WHAT IS NEEDED:
Nothing but the data itself, reproduced exactly, is the expected answer.

AVAILABLE DATA:
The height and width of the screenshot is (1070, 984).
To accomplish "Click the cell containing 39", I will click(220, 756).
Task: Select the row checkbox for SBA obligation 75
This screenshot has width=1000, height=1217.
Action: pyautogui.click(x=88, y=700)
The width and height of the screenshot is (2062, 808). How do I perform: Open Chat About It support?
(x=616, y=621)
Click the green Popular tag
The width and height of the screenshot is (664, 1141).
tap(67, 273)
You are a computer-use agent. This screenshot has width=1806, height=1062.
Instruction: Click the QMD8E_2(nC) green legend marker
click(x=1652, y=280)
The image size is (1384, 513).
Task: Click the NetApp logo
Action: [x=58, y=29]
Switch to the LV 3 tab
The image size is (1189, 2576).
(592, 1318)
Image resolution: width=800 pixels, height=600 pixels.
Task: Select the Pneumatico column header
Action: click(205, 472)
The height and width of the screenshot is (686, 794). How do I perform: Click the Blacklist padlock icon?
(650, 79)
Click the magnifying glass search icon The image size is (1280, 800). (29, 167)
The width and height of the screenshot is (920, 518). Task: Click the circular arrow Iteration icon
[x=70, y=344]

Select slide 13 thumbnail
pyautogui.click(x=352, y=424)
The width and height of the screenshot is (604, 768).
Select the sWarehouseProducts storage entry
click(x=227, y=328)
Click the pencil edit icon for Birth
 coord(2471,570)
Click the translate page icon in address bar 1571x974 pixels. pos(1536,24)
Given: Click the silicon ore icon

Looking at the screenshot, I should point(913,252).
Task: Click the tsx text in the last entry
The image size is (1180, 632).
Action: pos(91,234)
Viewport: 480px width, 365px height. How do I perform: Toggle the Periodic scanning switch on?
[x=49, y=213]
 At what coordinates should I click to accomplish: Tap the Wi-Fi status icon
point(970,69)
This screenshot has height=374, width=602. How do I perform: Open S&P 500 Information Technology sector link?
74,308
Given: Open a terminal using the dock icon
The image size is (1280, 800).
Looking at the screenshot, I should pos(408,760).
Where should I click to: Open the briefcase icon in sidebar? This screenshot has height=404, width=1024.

RESPONSE TO THIS EXERCISE:
The height and width of the screenshot is (1070, 984).
To accomplish "Click the cell containing 39", I will click(220, 756).
Task: Select the row checkbox for SBA obligation 75
This screenshot has width=1000, height=1217.
Action: pyautogui.click(x=88, y=700)
The width and height of the screenshot is (2062, 808). How do I perform: Open Chat About It support?
(x=616, y=621)
Click the green Popular tag
The width and height of the screenshot is (664, 1141).
tap(67, 273)
You are a computer-use agent. This screenshot has width=1806, height=1062.
Instruction: Click the QMD8E_2(nC) green legend marker
click(x=1652, y=280)
The image size is (1384, 513).
Task: Click the NetApp logo
Action: [x=58, y=29]
Switch to the LV 3 tab
The image size is (1189, 2576).
(592, 1318)
Image resolution: width=800 pixels, height=600 pixels.
Task: Select the Pneumatico column header
Action: click(205, 472)
The height and width of the screenshot is (686, 794). How do I perform: Click the Blacklist padlock icon?
(650, 79)
Click the magnifying glass search icon The image size is (1280, 800). (29, 167)
The width and height of the screenshot is (920, 518). Task: Click the circular arrow Iteration icon
[x=70, y=344]

Select slide 13 thumbnail
pyautogui.click(x=352, y=424)
The width and height of the screenshot is (604, 768).
Select the sWarehouseProducts storage entry
click(x=227, y=328)
Click the pencil edit icon for Birth
 coord(2471,570)
Click the translate page icon in address bar 1571x974 pixels. pos(1536,24)
Given: Click the silicon ore icon

Looking at the screenshot, I should point(913,252).
Task: Click the tsx text in the last entry
The image size is (1180, 632).
Action: pos(91,234)
Viewport: 480px width, 365px height. How do I perform: Toggle the Periodic scanning switch on?
[x=49, y=213]
 At what coordinates should I click to accomplish: Tap the Wi-Fi status icon
point(970,69)
This screenshot has height=374, width=602. How do I perform: Open S&P 500 Information Technology sector link?
74,308
Given: Open a terminal using the dock icon
The image size is (1280, 800).
Looking at the screenshot, I should pos(408,760).
Where should I click to: Open the briefcase icon in sidebar? This screenshot has height=404, width=1024.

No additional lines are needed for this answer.